* **WHAT IS NEEDED**: Copy the rows below word for word, beginning with the line that contains "Click the Establecimiento value La Reserva" and continuing through the line that contains "point(270,41)".

* **RECORDS SUPPLIED**:

· · ·

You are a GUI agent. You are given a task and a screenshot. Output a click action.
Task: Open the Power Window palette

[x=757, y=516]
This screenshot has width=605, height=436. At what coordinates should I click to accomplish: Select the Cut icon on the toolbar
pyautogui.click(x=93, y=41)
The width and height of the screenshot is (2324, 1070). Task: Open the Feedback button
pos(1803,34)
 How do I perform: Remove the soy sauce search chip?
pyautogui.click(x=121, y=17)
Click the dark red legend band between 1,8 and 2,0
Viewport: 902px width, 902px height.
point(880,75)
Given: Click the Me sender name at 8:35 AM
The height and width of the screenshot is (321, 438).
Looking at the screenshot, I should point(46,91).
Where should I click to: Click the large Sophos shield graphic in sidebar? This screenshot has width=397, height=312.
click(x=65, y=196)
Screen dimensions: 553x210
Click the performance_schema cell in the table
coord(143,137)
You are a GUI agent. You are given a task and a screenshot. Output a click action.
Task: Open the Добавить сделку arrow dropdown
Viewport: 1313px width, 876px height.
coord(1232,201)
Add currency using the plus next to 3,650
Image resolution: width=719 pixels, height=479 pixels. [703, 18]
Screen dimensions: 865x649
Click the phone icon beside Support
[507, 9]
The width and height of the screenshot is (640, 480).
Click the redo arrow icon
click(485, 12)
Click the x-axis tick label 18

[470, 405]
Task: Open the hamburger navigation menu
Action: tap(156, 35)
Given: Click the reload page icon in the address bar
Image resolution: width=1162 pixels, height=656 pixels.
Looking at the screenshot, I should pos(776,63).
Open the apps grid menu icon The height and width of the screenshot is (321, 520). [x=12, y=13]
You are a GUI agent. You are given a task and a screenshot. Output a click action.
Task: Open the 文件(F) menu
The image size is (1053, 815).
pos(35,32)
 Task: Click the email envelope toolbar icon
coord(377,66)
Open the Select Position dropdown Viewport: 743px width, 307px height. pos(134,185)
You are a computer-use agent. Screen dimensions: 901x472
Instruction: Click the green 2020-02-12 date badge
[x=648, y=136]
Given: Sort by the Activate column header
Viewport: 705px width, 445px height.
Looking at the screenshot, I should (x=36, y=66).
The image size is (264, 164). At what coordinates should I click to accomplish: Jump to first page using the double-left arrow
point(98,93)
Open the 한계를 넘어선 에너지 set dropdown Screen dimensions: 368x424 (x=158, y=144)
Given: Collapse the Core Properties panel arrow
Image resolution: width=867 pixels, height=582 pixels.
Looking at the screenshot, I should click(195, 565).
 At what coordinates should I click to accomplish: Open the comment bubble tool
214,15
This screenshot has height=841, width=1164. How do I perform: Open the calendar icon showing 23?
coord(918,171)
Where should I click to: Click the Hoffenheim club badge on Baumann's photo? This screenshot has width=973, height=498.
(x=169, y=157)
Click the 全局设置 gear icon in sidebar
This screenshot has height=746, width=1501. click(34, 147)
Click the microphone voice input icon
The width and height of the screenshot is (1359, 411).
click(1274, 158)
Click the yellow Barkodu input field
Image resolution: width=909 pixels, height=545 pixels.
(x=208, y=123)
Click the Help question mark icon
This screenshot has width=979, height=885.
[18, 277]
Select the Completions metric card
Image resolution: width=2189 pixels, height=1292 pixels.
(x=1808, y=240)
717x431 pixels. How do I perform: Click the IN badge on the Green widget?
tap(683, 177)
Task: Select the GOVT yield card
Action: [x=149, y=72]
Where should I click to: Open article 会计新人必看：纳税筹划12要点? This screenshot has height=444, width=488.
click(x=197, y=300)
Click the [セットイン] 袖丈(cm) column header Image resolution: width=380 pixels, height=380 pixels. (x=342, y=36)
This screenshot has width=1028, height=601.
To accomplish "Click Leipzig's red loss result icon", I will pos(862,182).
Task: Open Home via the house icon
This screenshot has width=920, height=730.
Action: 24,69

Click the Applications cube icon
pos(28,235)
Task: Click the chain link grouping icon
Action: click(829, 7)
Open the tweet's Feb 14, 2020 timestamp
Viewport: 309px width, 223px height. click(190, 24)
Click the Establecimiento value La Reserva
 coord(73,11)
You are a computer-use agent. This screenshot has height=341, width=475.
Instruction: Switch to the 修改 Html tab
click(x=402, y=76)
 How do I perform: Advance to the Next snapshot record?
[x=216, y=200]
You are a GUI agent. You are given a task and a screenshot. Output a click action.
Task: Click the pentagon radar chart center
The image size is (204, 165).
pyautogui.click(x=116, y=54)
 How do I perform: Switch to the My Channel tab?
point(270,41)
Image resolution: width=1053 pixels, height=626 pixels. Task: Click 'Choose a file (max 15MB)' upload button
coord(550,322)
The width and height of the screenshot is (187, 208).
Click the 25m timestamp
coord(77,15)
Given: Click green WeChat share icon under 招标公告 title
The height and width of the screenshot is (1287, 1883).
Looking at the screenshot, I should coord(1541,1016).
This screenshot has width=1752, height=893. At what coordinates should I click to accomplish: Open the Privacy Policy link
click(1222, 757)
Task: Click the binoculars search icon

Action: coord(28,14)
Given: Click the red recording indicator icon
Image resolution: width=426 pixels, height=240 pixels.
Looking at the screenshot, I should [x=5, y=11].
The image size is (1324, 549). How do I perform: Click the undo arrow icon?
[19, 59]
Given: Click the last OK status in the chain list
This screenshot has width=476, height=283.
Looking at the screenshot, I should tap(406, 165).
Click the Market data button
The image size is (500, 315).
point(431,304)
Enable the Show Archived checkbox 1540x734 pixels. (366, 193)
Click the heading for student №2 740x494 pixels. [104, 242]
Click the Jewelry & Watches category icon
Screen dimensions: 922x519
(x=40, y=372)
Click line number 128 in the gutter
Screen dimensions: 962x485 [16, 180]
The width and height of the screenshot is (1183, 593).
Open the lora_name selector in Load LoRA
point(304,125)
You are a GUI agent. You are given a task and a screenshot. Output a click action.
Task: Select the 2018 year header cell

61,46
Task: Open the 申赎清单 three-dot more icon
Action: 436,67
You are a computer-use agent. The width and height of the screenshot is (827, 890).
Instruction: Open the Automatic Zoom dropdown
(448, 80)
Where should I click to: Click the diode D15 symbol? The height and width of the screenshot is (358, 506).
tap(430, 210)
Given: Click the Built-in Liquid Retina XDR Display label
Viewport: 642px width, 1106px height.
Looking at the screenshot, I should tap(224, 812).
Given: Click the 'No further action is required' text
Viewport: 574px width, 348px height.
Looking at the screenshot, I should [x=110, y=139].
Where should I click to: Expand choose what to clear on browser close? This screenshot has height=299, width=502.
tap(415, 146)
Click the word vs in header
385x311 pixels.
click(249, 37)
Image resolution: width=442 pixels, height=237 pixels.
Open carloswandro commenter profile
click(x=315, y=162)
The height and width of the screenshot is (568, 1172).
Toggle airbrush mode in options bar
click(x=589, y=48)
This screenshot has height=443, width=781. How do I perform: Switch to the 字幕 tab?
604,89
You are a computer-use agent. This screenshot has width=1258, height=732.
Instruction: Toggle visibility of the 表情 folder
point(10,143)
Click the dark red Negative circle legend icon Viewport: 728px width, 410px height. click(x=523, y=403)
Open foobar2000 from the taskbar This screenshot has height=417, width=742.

· · ·

* **FULL ANSWER**:
Click the Establecimiento value La Reserva
 coord(73,11)
You are a computer-use agent. This screenshot has height=341, width=475.
Instruction: Switch to the 修改 Html tab
click(x=402, y=76)
 How do I perform: Advance to the Next snapshot record?
[x=216, y=200]
You are a GUI agent. You are given a task and a screenshot. Output a click action.
Task: Click the pentagon radar chart center
The image size is (204, 165).
pyautogui.click(x=116, y=54)
 How do I perform: Switch to the My Channel tab?
point(270,41)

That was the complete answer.